“to be told that I hate transgender people feels a little … irrelevant.”
Whatever Suzanne Moore might have been wrong about this week, she’s right about one thing – the issues she has brought to the boil are not new. To anyone who was politically active on the left in the 1980s, they will have been strikingly familiar.
I’ll leave it to (doubtless many, many) others to explain why Moore has caused so much offence and hurt to trans people this week, but to set out my stall and for the benefit of anyone out the loop, my perception of the chain of events were as follows: She published an essay at the New Statesman which made a passing remark to women having bodies “like Brazilian transsexuals.” A few people complained to her about derogatory language on Twitter, some not entirely politely. Moore became angry and defensive, launching into a tirade of sneering and vicious comments against and about trans people, then attempted to explain and justify herself in her showpiece Guardian column the next day.
I have a rather tortured ideological relationship with the concept of privilege, but I would never dispute I am exceptionally privileged in one specific way: I have somehow wangled myself some very minor platforms in the news media. I have a megaphone that is unavailable to all but a handful of people on the planet. That still rather puzzles and frightens me. My megaphone is really very, very small (insert own punchline here) but I can understand why people get upset when I say something they don’t like. Unless you are a proud bigot, there are few things more painful than being accused of some kind of bigotry – racism, sexism, homophobia or whatever it might be. Not only is it deeply hurtful to be accused of being what you despise, is it also often a finger-trap of a debate, where the harder you try to wrest yourself free the tighter you become entwined.
If you are accused of contributing to the oppression of others, it is entirely understandable that you want to deny the charge, defend yourself and argue back. Whether you are in the right or wrong is not the point, few decent people want to be thought a racist, a sexist or a homophobe. But while disputing that you may be contributing to the oppression of others is one thing, denying that the oppression exists at all is far more harmful. Acknowledging that you might even be contributing to the oppression but maintaining that it doesn’t matter, that it feels a little… irrelevant, is I think worst of all.

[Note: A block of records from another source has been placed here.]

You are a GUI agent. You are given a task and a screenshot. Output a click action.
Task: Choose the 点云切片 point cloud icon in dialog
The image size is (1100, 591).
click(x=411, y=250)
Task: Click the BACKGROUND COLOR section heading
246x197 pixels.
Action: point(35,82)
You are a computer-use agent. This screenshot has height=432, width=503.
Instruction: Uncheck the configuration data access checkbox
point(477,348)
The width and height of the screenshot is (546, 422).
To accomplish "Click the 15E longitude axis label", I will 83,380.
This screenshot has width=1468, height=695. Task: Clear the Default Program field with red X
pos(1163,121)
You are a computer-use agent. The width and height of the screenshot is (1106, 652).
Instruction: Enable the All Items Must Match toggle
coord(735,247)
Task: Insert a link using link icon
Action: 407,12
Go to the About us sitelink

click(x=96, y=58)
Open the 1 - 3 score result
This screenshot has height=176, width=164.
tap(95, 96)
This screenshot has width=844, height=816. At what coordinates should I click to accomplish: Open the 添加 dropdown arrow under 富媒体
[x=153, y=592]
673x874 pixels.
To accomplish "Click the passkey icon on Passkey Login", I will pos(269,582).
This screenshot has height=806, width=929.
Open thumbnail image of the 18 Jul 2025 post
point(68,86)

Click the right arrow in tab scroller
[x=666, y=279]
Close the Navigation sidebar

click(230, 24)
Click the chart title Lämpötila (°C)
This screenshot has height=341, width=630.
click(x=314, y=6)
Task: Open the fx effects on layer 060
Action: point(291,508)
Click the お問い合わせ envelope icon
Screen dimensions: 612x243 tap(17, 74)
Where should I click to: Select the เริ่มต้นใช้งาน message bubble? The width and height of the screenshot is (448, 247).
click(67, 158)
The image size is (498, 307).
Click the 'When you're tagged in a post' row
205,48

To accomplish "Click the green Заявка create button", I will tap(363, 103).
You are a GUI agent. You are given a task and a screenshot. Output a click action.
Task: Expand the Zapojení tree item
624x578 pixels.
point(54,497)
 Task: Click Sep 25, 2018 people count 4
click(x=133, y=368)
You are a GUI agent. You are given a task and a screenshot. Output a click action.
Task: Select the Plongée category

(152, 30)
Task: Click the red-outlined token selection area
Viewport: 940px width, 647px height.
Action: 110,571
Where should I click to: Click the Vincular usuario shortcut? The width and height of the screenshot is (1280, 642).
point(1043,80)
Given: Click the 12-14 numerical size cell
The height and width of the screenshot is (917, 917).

It had all begun much earlier, but when I was being blooded in politics; in the aftermath of the miner’s strike, the heyday of the GLC, with various factions fighting tooth and nail within and outwith the Labour party, we were still hearing those precise same statements from prominent voices in the left leadership and media. As gay people attempted to fight discrimination and assert their rights, they were used as punchlines and told that their concerns felt a little… irrelevant. When black and Asian people would point out examples of racism within the movements their concerns were considered a little… irrelevant. When feminists brought gender issues to the table, they were told that people’s genitals are less interesting than the breakdown of the social contract. They were lectured about divide and rule. They were told their anger should be saved for the Tory government. We have come full circle.
Those crotchety old voices of the British left were wrong. If it is ever possible to build a united opposition, it will only be though acknowledging, challenging and fighting injustice and oppression of all sorts, without creating a hierarchy in which the valorous struggle of the few is sacrificed to short term pragmatism of the agenda-setting, privileged elite.